One thing you won't find in these pages is such consistency from me. Already, when I look back on my last couple posts I see that on one hand I have advised "don't give your pain too much attention" and on the other that there are "no boundaries" between your pain and other parts of life. I'm sort of saying "keep it away from parts of your life" and that you can't "keep it away" at the same time. This is likely frustrating for some. Living a life with pain is just like living a life without pain (is there such a thing?) — there are many ways to live it successfully.
What I share on this blog are things I have thought, observed, studied or read and the impact that has had on me, as a person with pain, or the people I've tried to help with pain. These tidbits come from people's stories and from the published scientific literature. The science is growing tremendously and there are many areas of agreement, but still much to be learned and sorted out.
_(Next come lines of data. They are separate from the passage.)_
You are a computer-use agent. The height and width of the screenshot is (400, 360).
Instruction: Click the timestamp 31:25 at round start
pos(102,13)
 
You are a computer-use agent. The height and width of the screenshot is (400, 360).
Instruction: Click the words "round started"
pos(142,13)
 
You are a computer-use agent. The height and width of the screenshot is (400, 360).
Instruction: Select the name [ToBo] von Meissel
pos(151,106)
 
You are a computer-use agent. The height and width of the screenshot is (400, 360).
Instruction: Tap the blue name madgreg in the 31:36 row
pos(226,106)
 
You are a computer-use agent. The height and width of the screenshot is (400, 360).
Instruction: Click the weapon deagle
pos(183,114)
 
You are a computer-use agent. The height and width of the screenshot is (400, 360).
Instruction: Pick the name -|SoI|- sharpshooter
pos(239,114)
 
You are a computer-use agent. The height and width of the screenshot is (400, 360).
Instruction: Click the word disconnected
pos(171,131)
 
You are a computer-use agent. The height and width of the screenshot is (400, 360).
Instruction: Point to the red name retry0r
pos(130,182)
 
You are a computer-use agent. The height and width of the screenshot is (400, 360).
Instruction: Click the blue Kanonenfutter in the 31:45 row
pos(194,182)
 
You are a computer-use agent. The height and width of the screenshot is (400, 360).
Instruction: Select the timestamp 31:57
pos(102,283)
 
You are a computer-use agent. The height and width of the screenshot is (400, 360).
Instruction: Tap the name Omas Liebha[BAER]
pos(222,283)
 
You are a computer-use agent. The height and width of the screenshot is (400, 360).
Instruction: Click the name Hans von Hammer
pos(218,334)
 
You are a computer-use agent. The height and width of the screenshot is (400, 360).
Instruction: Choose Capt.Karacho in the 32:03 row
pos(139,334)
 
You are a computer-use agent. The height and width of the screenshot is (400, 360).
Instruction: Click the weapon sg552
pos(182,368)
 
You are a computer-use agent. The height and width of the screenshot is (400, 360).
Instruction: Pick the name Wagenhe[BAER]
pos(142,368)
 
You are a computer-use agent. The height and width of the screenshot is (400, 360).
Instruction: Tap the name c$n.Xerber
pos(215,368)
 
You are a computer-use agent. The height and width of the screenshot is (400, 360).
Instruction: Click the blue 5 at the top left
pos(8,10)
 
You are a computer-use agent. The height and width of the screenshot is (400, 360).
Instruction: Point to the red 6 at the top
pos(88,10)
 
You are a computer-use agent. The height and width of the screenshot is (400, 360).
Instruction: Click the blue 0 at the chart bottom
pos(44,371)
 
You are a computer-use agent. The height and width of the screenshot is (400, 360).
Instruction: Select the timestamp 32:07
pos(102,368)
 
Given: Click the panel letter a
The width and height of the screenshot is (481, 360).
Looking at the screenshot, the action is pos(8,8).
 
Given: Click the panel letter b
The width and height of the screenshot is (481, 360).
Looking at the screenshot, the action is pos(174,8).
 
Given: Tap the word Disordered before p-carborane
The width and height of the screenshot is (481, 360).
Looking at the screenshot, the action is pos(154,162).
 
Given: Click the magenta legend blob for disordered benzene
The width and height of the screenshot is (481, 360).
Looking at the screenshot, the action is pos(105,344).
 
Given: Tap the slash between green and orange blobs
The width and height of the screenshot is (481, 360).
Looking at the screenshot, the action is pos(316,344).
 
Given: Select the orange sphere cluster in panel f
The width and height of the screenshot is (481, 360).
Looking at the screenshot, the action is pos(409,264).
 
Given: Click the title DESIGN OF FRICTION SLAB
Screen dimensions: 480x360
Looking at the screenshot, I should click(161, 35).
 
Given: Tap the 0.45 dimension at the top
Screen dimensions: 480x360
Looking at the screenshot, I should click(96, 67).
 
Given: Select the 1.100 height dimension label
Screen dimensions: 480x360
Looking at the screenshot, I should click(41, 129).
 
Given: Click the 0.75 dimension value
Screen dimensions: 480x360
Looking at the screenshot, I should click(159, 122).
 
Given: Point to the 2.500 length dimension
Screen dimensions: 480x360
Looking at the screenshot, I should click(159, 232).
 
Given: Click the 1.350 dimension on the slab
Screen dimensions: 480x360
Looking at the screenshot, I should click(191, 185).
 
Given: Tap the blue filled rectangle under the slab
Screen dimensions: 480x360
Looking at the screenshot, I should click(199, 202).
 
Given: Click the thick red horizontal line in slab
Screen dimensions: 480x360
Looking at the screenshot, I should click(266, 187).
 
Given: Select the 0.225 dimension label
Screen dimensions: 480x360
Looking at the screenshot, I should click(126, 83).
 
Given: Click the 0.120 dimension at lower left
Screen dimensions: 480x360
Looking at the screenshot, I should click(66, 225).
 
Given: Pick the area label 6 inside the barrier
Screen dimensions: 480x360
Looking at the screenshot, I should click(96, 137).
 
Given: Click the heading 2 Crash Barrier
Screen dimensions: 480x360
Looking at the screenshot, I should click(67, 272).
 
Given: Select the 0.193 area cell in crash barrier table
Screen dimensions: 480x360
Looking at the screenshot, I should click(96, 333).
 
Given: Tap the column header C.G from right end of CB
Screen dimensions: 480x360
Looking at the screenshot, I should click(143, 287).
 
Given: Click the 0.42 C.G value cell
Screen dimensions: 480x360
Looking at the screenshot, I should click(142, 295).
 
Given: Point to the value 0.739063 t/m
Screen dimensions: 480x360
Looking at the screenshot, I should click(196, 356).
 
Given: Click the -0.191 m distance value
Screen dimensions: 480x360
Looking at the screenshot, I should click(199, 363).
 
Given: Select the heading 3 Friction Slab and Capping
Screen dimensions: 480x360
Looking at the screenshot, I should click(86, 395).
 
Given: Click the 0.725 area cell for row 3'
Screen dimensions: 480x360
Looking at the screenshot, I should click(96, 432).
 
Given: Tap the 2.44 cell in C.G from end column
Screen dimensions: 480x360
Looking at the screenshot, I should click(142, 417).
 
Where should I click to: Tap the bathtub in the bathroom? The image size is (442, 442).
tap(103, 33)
There are three potential sources for inconsistency in what I write:
- personal stories have shown me different things help different people
- what I say in the future may contradict what I say now because the story of what helps, and the evidence to support the story, is still being written
- difficulty in writing about mind and body
Let me expand on the third point. Chronic pain is at the epicenter of a struggle of mind/body dualism. The dualism refers to the objective nature of disease or injury of the body and the subjective nature of experience of the mind. As we have said, pain is an experience and thus belongs firmly in the mind, in consciousness, but everyone knows when you cut your finger it hurts. So we feel as though something is happening "to us" in the body to cause pain, yet the experience itself is generated "by us" in the software of our mind. This opens up entangling loops of cause and effect getting us into all sorts of troubling conniptions. All the struggles about chronic pain we have in the healthcare, insurance, and legal systems, in science, policy, culture and everyday interactions with people can be traced back to where one sits on the mind/body dualism fence. It can be maddening.
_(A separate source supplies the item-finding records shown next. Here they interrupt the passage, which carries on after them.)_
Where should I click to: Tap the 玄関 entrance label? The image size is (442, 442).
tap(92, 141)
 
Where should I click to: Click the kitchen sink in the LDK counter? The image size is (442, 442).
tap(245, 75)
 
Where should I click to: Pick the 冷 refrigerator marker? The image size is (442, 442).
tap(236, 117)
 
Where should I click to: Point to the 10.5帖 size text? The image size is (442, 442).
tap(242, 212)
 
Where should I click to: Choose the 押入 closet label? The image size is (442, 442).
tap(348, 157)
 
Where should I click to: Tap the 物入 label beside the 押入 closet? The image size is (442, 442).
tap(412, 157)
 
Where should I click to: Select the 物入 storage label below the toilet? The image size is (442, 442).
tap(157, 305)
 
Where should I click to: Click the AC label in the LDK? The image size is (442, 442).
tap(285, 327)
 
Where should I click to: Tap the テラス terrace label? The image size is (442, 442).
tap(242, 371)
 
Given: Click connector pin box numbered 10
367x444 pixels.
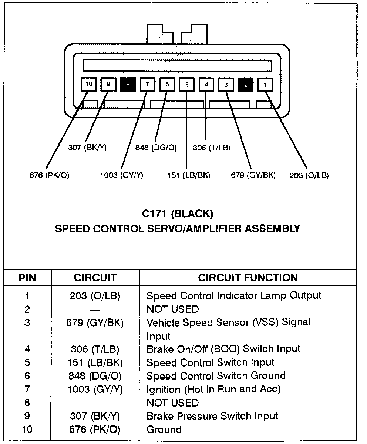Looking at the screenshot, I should (89, 85).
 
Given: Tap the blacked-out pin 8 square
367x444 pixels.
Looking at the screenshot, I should (128, 85).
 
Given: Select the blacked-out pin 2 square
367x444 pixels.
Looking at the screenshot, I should (245, 85).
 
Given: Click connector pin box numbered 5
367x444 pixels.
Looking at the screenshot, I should (187, 85).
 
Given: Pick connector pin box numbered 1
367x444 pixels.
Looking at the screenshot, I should (265, 85).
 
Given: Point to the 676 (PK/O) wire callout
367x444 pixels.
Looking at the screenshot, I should (49, 175).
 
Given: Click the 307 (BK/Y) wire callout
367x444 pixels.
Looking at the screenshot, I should (87, 148).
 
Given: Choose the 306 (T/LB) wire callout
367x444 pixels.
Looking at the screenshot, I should (212, 148).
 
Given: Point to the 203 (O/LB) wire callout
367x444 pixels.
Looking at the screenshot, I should (309, 175).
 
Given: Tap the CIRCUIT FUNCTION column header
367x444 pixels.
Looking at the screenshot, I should (248, 278).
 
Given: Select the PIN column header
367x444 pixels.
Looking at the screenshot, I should (27, 278).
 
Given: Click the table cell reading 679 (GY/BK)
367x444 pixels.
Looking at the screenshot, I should (97, 322).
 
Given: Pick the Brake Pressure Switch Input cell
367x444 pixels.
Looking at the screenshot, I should (212, 416).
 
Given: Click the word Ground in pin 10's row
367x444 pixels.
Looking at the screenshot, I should (164, 430).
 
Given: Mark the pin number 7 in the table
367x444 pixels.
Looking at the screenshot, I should (27, 389).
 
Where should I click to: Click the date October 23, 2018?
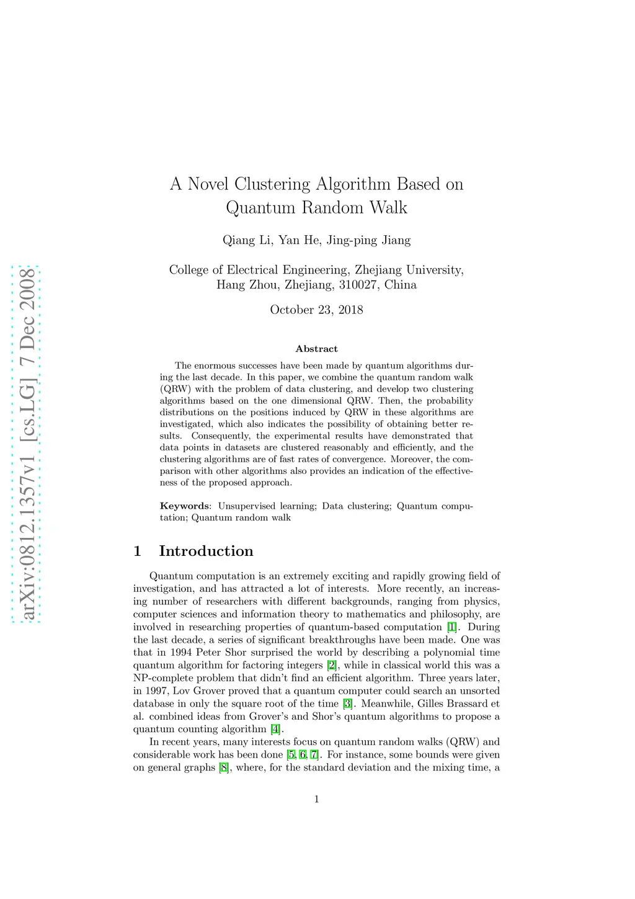tap(316, 310)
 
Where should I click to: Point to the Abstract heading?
tap(316, 349)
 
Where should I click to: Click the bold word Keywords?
tap(184, 506)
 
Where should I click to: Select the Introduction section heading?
tap(206, 551)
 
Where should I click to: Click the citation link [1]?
tap(452, 627)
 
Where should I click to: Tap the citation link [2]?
tap(332, 665)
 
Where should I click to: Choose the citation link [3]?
tap(348, 704)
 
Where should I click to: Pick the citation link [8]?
tap(224, 767)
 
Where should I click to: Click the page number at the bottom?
tap(316, 799)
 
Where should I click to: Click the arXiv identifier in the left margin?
tap(27, 444)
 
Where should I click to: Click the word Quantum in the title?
tap(260, 207)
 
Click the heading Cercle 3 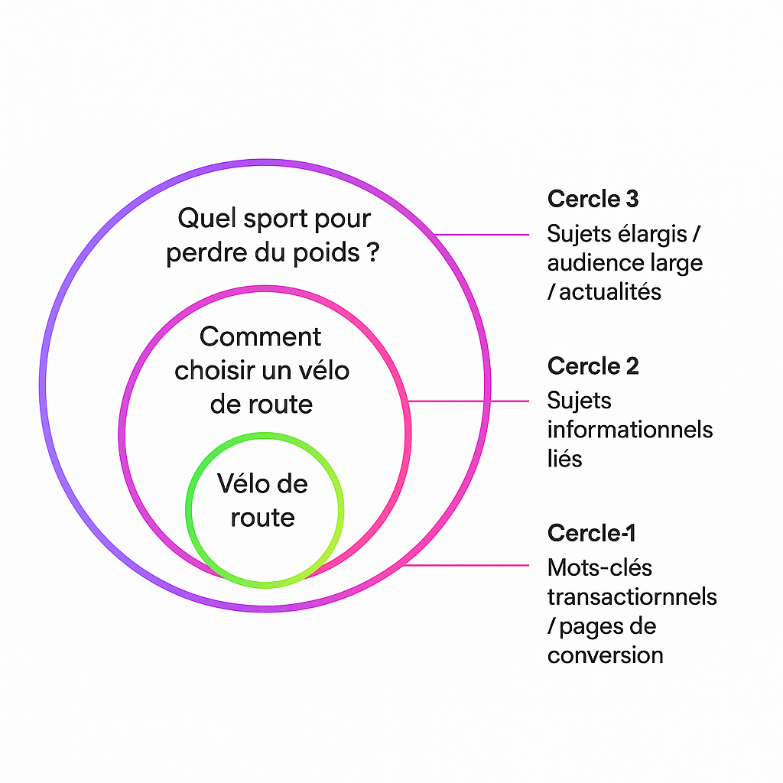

Even though I know that there is no mind/body separation, I find it difficult to not think about them separately. This has a lot to do with language and words, which by their nature are divisive. So thinking, discussing, and writing about body and mind as one is almost impossible as we don't have words for it. With a patient, I am at one moment talking about something in their body as a "pain generator" (like that cut finger) and the next moment talking about "mental factors" that can reduce (or increase) pain. Finding ways to talk about this as one thing is challenging. It can give the appearance of being contradictory. Sometimes I find myself searching a patient's face for some non-verbal sign that they "get" what I am clumsily trying to explain with words. Stories often work a lot better. I'm sure I come off as a charlatan sometimes, but that is the risk one takes in occupying an unfamiliar and perhaps uncomfortable space.
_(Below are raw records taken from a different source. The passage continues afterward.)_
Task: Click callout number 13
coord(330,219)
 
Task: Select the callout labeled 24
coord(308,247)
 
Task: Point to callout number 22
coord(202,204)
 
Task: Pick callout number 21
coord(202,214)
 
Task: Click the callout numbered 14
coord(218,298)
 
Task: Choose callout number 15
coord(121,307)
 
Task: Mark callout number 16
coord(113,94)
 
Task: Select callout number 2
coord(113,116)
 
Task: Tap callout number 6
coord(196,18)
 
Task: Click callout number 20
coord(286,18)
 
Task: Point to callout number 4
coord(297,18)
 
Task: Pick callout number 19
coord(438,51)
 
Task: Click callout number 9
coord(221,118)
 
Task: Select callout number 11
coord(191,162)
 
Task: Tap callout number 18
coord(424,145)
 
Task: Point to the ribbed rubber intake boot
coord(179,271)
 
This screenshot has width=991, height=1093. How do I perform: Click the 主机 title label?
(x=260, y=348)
In his essay, Self Reliance, Emerson said, "A foolish consistency is the hobgoblin of little minds." He referred to not being consistent or conforming just for the sake of appearances — especially when new information comes to light. There is likely to be a lot of new information about pain coming to light in the next decade.
Unlike the cows I watched as a child, I intend to be a bit controversial, contradictory and act unexpectedly knowing we need this sort of disruption to challenge our assumptions. The only thing I'll be consistent about is a desire to see progress in pain relief and empowering people to lead better lives and help each other do so.
Have you experienced contradictory ideas about chronic pain and treatment?